SaaS-Plus is not the problem. It is simply the cost of competing in a world where modern councils expect the implementation experience to be part of the value proposition. But when that model shift happens at the same time the sector is re-wiring itself around workflow platforms and AI-driven service layers, investors start asking harder questions.
Can a mid-sized Australian software company absorb multi-year delivery investment while global platforms target the same budget lines?
Can a legacy ERP maintain relevance in a market where the workflow engine, not the finance or rating or asset modules, defines customer experience?
Can councils justify premium ERP spend when the modern architecture is a federation of best-fit platforms with rich APIs and low-code extensions?

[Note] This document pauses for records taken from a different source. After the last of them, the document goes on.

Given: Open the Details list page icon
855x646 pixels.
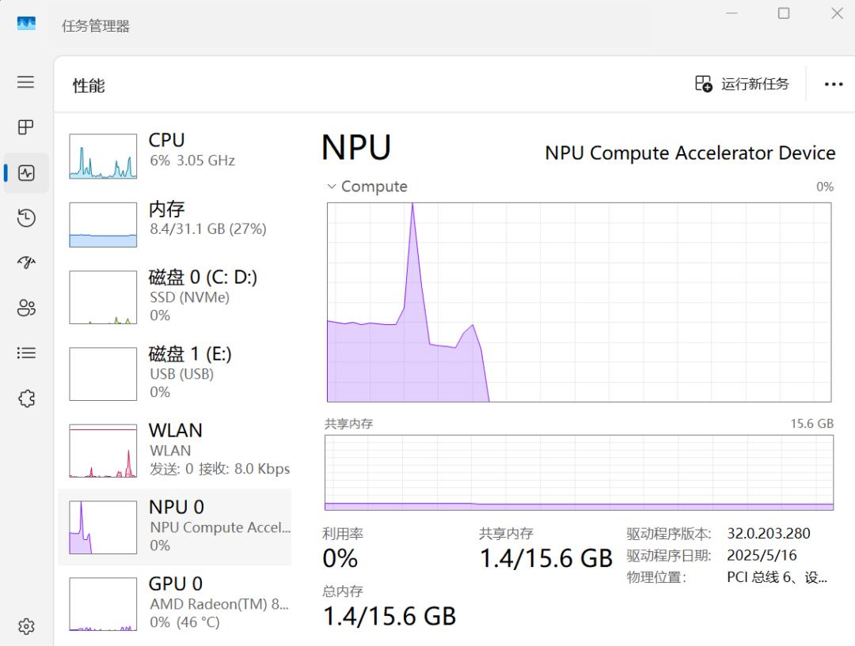Looking at the screenshot, I should point(26,353).
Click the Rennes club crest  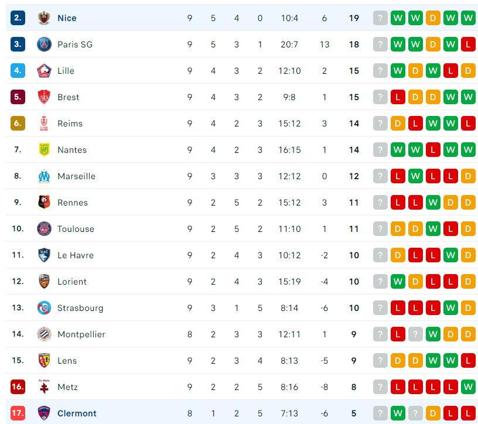tap(44, 203)
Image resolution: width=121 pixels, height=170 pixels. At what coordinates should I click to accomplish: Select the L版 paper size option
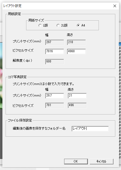(x=43, y=25)
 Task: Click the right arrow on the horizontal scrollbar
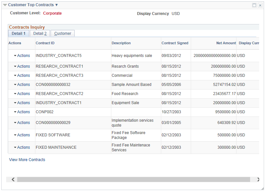pyautogui.click(x=258, y=179)
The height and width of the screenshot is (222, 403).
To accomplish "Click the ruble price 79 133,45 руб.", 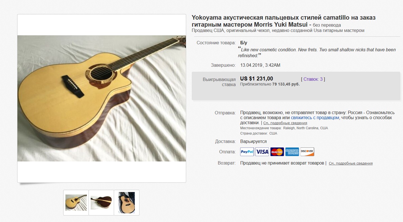I will 286,84.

These are structural questions, not cyclical ones. The likely outcome is not collapse but correction. ERP will remain a very important part of the stack, but not the anchor. Councils will continue to modernise, but not around monoliths. Vendors will need to articulate interoperability, extensibility, and platform partnerships as clearly as they once articulated module roadmaps.
The winners in the next decade will not be those with the broadest suite. They will be those with the strongest gravitational pull towards the platforms that help councils orchestrate services, manage data, automate work, and integrate seamlessly with specialised line-of-business tools.

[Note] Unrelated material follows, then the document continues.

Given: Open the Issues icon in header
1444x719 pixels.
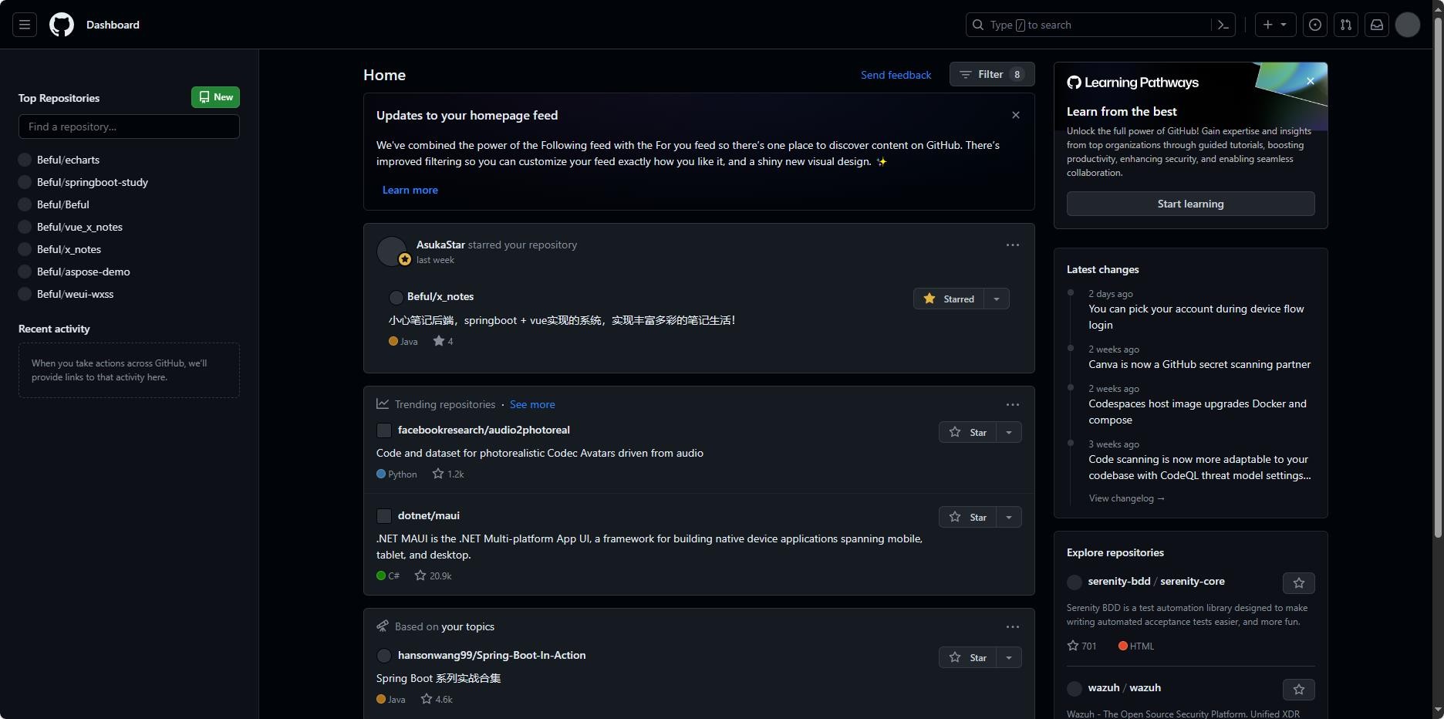Looking at the screenshot, I should coord(1315,25).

Local government has already shifted its centre of gravity. The procurement language has changed. The architecture diagrams have changed. The conversations with CEOs and CFOs have changed. The expectations placed on technology leaders have changed. A vendor can hold its place when it’s the sun. But not when the whole solar system drifts into a new region of the galaxy.
ERP is still in the room. It is just no longer at the head of the table. And that change, not yesterday’s share-price drop, is the story I’ve been tracking for nearly two years.

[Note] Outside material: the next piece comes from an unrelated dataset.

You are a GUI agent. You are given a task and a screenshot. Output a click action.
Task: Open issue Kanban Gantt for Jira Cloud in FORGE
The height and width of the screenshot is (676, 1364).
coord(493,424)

That occurred on 18 November. It is too early to assess whether the margin drag of SaaS-Plus growth (more wins leading to more implementations leading to more short-term labour costs) is temporary or structural. They are starting from a very high margin base (~40% is very high by global SaaS standards). They will probably need to shift more delivery capability offshore in the longer term. So TechnologyOne is in the middle of a textbook SaaS transformation curve. The difference is that the market factors that defined such transitions over the last twenty years have now changed.